Early Evidence for Polar Orbits of Sub-Saturns Around Hot Stars

TL;DR

This study provides evidence that sub-Saturn exoplanets orbiting hot stars tend to have near-polar orbits, supporting theories of their dynamical history and extending previous findings from cool star systems.

Contribution

First measurement of obliquity for a hot-star sub-Saturn, confirming near-polar orbit and suggesting the polar preference extends above the Kraft break.

Findings

Sub-Saturns around hot stars are often near-polar.

The polar orbit preference may extend above the Kraft break.

Obliquities near 65 degrees support secular resonance crossing predictions.

Abstract

Sub-Saturns have been reported to preferentially occupy near-polar orbits, but this conclusion has so far been based primarily on systems with cool host stars; obliquity measurements for sub-Saturns orbiting hot stars remain scarce. Expanding the census into the hot-star regime is essential to test whether the polar preference persists across the Kraft break and to diagnose the underlying excitation mechanisms.
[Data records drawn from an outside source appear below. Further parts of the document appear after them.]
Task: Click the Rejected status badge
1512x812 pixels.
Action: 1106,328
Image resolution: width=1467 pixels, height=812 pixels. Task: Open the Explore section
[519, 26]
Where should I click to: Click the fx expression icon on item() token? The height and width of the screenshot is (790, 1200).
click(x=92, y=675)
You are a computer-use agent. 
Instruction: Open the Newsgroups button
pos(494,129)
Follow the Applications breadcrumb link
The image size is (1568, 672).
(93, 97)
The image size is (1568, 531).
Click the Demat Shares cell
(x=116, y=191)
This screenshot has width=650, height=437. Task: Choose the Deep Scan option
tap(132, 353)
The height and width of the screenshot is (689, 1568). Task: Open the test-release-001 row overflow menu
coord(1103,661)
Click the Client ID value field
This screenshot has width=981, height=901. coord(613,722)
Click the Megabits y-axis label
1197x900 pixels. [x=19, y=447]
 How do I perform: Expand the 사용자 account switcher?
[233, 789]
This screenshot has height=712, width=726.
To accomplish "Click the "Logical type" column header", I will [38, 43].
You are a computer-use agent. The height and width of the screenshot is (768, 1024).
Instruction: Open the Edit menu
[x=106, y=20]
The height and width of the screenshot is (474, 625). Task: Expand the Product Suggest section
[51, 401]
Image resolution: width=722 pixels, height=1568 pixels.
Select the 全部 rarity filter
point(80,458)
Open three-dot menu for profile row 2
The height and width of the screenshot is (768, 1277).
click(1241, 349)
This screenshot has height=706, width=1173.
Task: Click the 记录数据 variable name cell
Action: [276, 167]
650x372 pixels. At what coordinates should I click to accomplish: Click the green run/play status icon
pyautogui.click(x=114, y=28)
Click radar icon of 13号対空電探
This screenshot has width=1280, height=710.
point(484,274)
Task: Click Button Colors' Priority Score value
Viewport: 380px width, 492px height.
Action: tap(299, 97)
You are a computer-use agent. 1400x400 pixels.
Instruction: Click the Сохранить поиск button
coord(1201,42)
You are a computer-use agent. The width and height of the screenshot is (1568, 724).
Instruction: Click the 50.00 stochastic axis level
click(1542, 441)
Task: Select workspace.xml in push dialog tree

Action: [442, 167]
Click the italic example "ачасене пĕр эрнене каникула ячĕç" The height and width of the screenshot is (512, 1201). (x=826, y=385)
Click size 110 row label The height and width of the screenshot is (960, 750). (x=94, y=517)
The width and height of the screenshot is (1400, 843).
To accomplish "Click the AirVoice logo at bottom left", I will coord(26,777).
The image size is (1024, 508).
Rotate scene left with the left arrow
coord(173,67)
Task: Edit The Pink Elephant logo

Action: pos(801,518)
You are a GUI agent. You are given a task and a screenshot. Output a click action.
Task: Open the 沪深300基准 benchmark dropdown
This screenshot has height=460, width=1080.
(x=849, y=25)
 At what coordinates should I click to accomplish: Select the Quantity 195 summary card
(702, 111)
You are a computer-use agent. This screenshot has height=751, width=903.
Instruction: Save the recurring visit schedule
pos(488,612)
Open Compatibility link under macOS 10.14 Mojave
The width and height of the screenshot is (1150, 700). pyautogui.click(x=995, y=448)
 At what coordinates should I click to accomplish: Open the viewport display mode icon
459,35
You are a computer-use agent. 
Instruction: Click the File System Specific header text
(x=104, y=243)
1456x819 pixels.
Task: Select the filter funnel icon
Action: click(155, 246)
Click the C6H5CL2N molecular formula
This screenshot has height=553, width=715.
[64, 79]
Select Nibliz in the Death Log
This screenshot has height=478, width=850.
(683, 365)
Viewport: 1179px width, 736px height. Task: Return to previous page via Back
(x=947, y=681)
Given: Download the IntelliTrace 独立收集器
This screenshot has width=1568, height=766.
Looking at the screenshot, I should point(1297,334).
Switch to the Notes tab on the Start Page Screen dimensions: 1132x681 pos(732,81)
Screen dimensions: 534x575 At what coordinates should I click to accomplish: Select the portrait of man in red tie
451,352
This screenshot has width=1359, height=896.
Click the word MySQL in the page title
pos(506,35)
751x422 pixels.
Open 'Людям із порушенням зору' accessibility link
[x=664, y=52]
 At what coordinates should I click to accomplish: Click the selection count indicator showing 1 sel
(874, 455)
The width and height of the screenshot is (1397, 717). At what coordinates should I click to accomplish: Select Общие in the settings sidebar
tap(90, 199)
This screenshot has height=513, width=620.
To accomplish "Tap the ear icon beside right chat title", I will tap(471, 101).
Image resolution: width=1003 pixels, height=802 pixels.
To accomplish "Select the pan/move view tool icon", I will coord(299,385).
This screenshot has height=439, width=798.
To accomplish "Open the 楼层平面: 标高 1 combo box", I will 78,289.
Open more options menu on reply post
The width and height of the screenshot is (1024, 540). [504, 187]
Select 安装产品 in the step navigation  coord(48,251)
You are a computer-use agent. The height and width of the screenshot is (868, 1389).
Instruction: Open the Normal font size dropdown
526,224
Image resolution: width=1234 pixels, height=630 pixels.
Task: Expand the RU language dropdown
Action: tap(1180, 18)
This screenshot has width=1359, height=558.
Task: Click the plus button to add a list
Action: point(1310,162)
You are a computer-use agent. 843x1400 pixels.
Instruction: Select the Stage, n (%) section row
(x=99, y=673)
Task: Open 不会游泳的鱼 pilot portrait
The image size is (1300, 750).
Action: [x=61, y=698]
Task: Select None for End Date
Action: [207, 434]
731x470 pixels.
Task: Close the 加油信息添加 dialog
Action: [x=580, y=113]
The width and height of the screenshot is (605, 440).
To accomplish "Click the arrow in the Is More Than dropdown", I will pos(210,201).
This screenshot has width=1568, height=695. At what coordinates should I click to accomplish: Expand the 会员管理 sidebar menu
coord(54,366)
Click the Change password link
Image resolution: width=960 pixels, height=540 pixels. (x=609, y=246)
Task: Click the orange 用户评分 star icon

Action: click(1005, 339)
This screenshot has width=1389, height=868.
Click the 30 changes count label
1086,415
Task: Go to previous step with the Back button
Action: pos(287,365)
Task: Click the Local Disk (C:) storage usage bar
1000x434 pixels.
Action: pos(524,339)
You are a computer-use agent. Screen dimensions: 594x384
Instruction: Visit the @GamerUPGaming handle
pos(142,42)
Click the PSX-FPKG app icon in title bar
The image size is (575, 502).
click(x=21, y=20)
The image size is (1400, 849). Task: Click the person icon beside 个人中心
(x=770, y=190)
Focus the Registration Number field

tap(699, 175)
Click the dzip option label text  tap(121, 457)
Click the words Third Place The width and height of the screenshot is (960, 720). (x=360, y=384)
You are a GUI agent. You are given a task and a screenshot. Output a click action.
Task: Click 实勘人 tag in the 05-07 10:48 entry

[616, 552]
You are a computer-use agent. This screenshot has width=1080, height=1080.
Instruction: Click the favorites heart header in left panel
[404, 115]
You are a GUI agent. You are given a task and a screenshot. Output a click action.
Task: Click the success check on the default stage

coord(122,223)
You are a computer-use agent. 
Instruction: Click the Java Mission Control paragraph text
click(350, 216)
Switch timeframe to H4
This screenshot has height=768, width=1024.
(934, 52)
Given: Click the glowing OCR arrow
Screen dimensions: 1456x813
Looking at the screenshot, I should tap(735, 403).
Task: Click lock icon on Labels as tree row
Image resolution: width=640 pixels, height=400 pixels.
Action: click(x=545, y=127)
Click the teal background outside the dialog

In this work, we present Rossiter-McLaughlin observations of TOI-1135 b, a sub-Saturn orbiting a hot star with $T_{\rm eff}=6320\pm120$ K, using WIYN/NEID. We confirm its near-polar architecture, measuring a sky-projected obliquity of $\lambda=-68.1^{+7.5}_{-5.3}$ degrees and a true obliquity of $\psi=72.2^{+6.4}_{-6.6}$ degrees. Coupling our new measurement with stellar-obliquity data from the literature, we find that sub-Saturns and hot Jupiters around cool stars are unlikely to be drawn from the same parent distribution at the $5.2\sigma$ level, consistent with weaker tidal realignment induced by lower-mass planets. Of the two known misaligned sub-Saturns around hot stars, both are near-polar, suggesting that the polar preference may extend above the Kraft break. Moreover, their obliquities lie near $\sim 65$ degrees, supporting predictions from secular resonance crossing for sub-Saturns around rapidly rotating hot stars.